• Dataset:
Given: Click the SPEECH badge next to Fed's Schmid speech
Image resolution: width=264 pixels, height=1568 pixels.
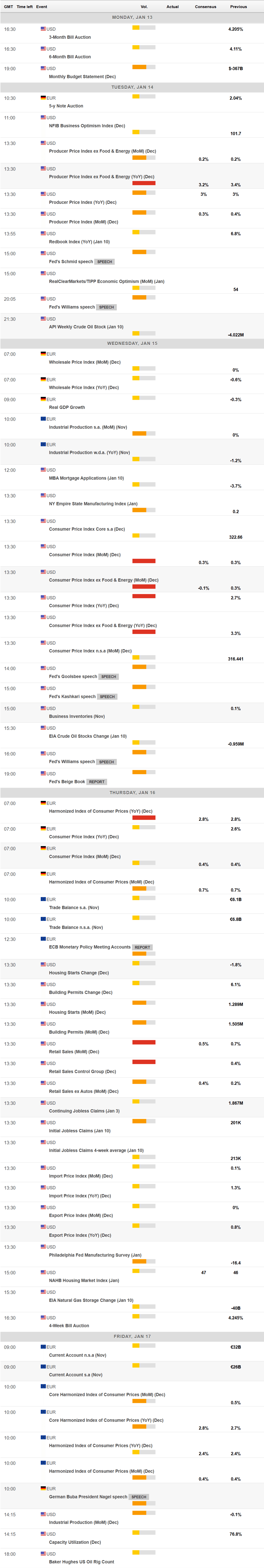Looking at the screenshot, I should click(x=105, y=262).
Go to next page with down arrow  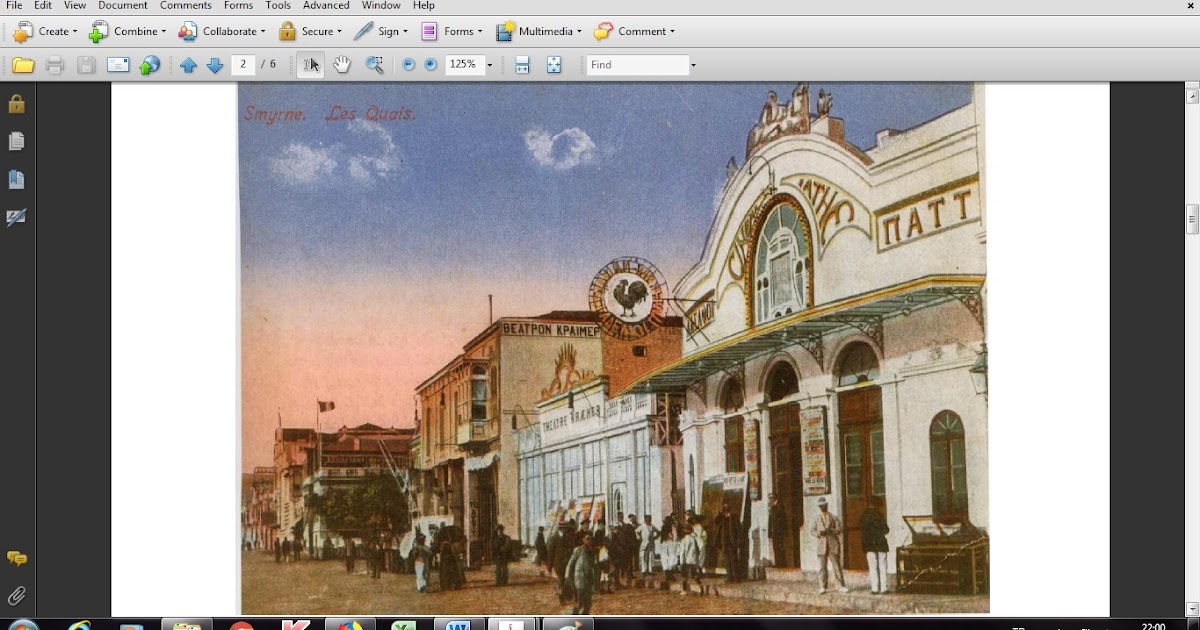coord(214,66)
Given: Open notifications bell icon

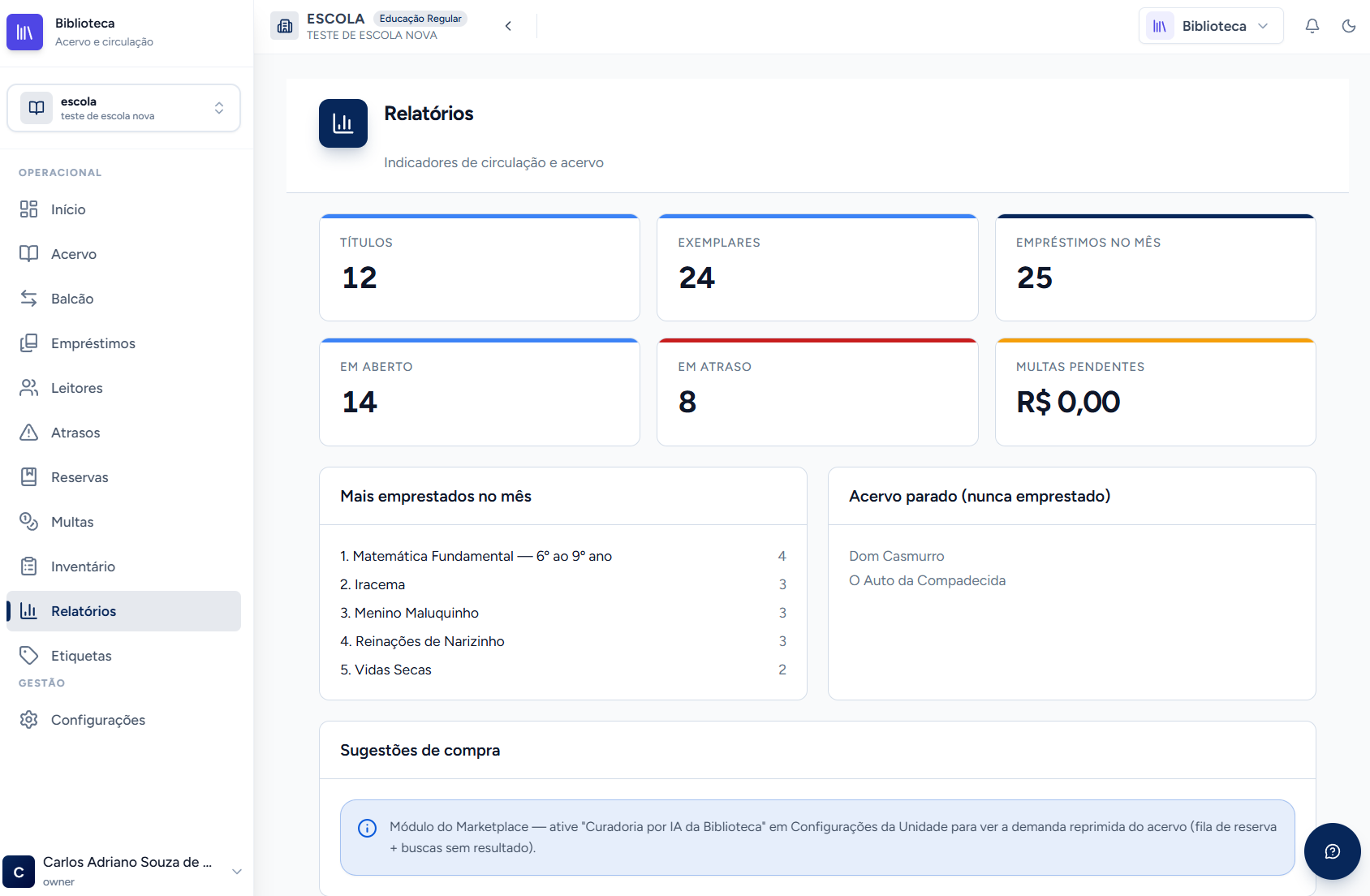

• Goal of the exercise: Which lines in the records contain the string "Given", with capitalization matching exactly? Locate each one and copy it out in full.

• Worked solution:
Given: Click the SPEECH badge next to Fed's Schmid speech
Given: Open notifications bell icon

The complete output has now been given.